* [Request]
Could you copy the text below about the architectural firm Longfellow, Alden & Harlow word for word, from start to finish?

* [Article]
☆ ☆ ☆ ☆ ☆
Longfellow, Alden & Harlow (later Alden & Harlow), of Boston, Massachusetts, and Pittsburgh, Pennsylvania, was the architectural firm of Alexander Wadsworth Longfellow Jr. (1854–1934), Frank Ellis Alden (1859–1908), and Alfred Branch Harlow (1857–1927). The firm, successors to H. H. Richardson, continued to provide structures in the Romanesque revival style established by Richardson that is often referred to as Richardsonian Romanesque.

Officially, the firm was Longfellow & Harlow from 1886 until March 1887, with Alden participating as its agent.  Then, it was Longfellow, Alden & Harlow, until 1896, when it became Alden & Harlow.  The split with Longfellow is described as amicable on page 62 of Margaret Henderson Floyd's book about the firm, and it had more to do with the fact that Longfellow was in Boston and Alden & Harlow had relocated to Pittsburgh and were managing their firm there due to the number of commissions they received.  After Alden died, Harlow practiced with different partners in Pittsburgh until his death.  Longfellow continued to practice in Boston until his death.

The architects Frederick G. Scheibler Jr., William L. Steele, and Henry M. Seaver trained in the firm's office. Howard K. Jones was the chief draftsman for the Alden & Harlow office. According to Floyd, "other young draftsmen in the office played roles that are still for the most part unknown". The best documented picture is for the firm's largest commission: the major Carnegie Institute expansion of 1899-1907. Here Jones played a key role, assisted by Steele, Richard Hooker, and John Henry Craner.
☆ ☆ ☆ ☆ ☆
* [Raw records]

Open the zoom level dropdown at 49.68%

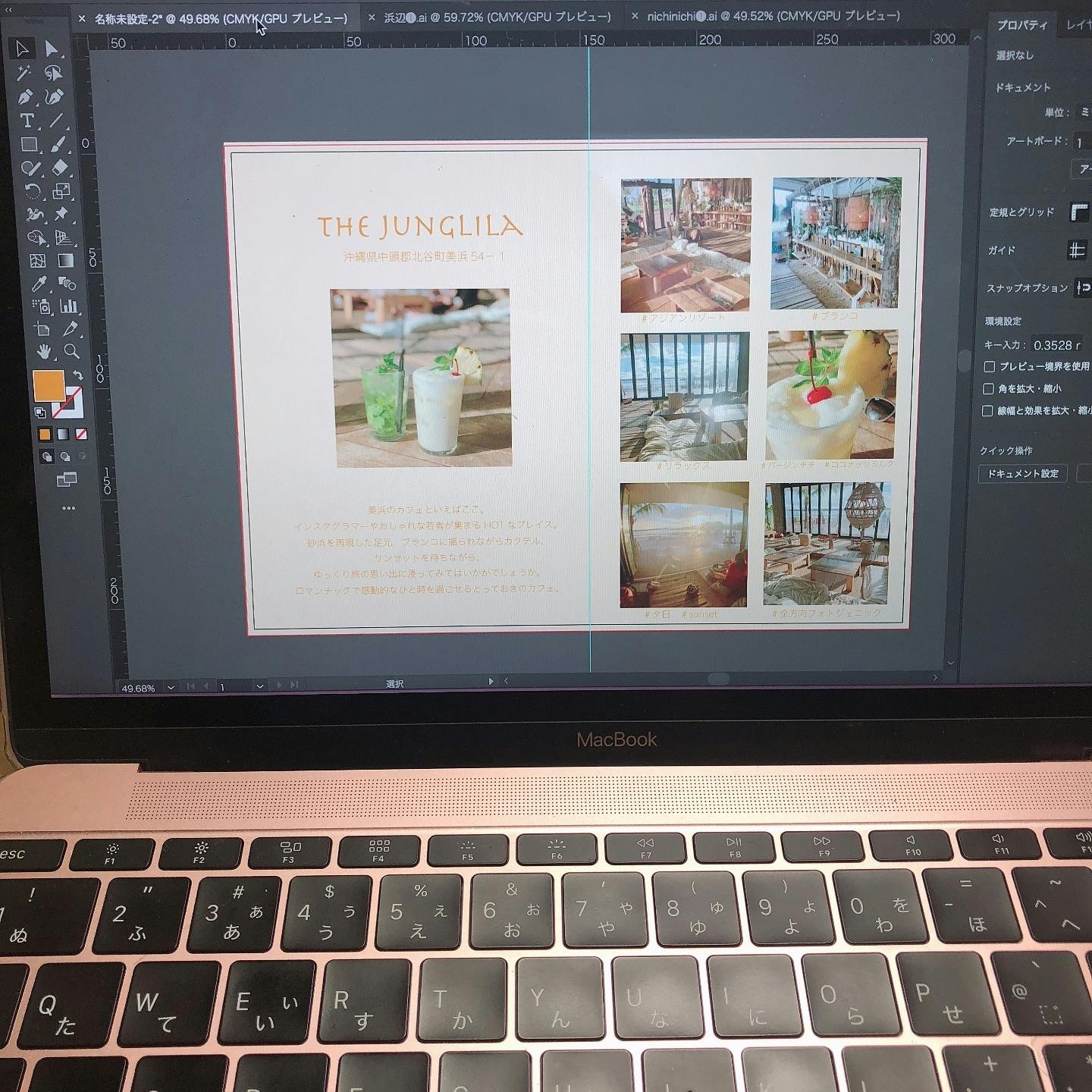171,687
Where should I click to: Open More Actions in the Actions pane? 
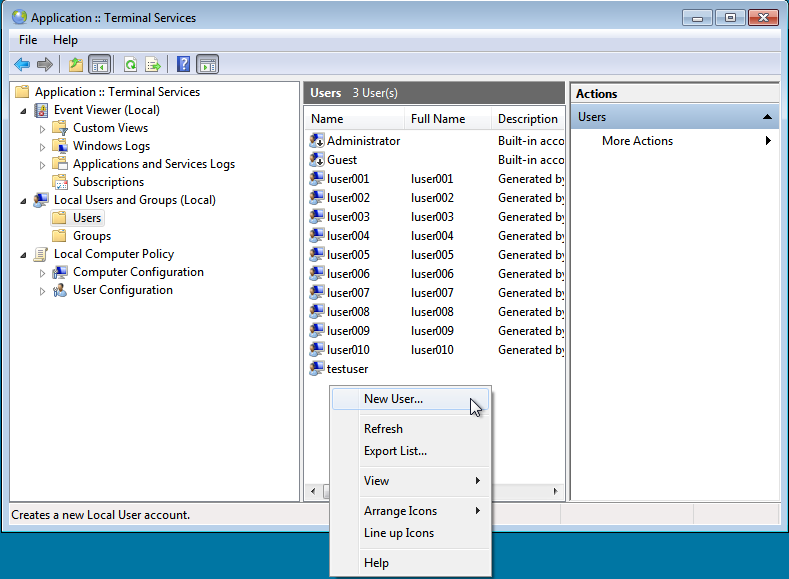[637, 141]
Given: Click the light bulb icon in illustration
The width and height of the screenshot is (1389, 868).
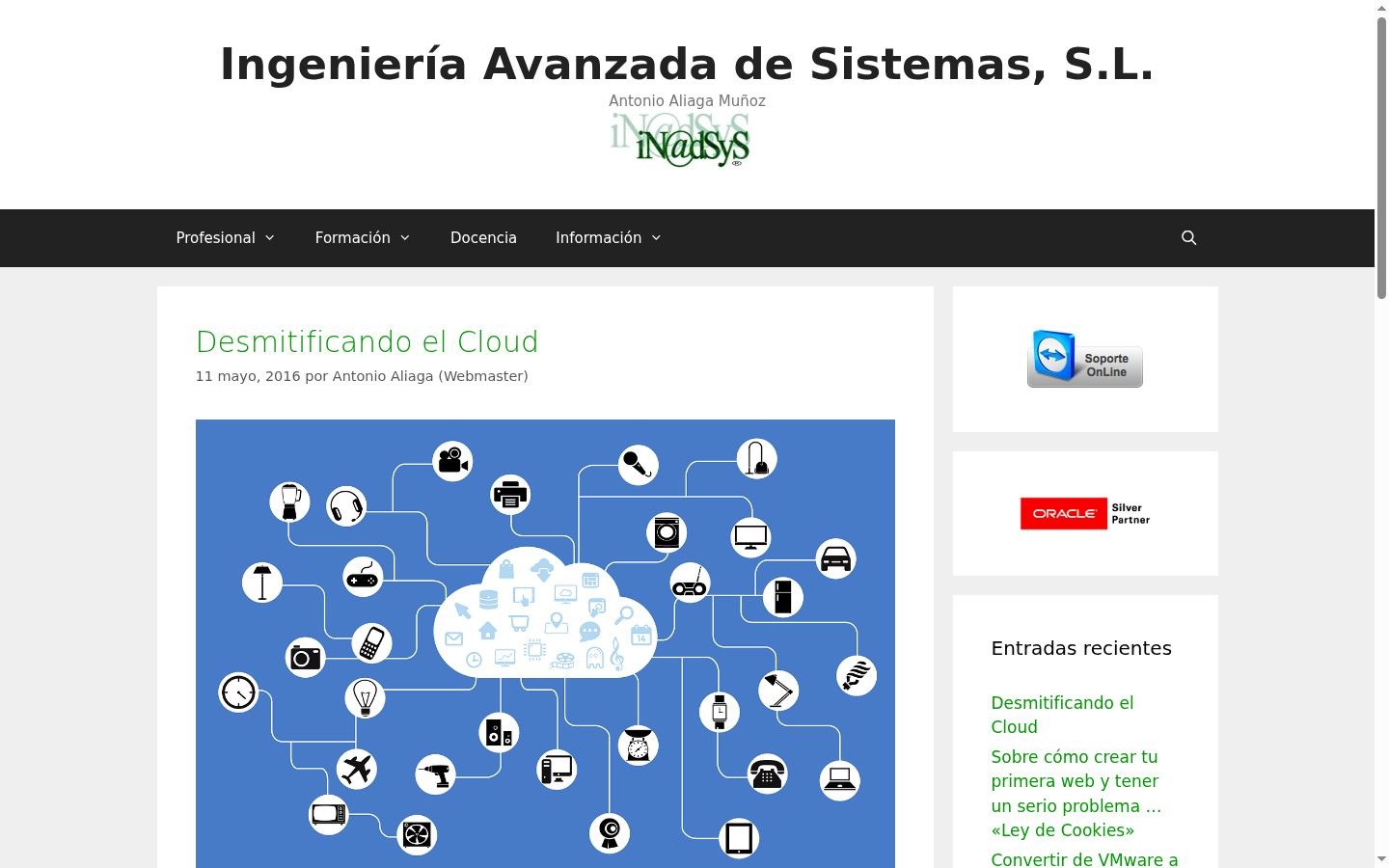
☆ ☆ ☆ ☆ ☆
* [Exercise solution]
Longfellow, Alden & Harlow (later Alden & Harlow), of Boston, Massachusetts, and Pittsburgh, Pennsylvania, was the architectural firm of Alexander Wadsworth Longfellow Jr. (1854–1934), Frank Ellis Alden (1859–1908), and Alfred Branch Harlow (1857–1927). The firm, successors to H. H. Richardson, continued to provide structures in the Romanesque revival style established by Richardson that is often referred to as Richardsonian Romanesque.

Officially, the firm was Longfellow & Harlow from 1886 until March 1887, with Alden participating as its agent.  Then, it was Longfellow, Alden & Harlow, until 1896, when it became Alden & Harlow.  The split with Longfellow is described as amicable on page 62 of Margaret Henderson Floyd's book about the firm, and it had more to do with the fact that Longfellow was in Boston and Alden & Harlow had relocated to Pittsburgh and were managing their firm there due to the number of commissions they received.  After Alden died, Harlow practiced with different partners in Pittsburgh until his death.  Longfellow continued to practice in Boston until his death.

The architects Frederick G. Scheibler Jr., William L. Steele, and Henry M. Seaver trained in the firm's office. Howard K. Jones was the chief draftsman for the Alden & Harlow office. According to Floyd, "other young draftsmen in the office played roles that are still for the most part unknown". The best documented picture is for the firm's largest commission: the major Carnegie Institute expansion of 1899-1907. Here Jones played a key role, assisted by Steele, Richard Hooker, and John Henry Craner.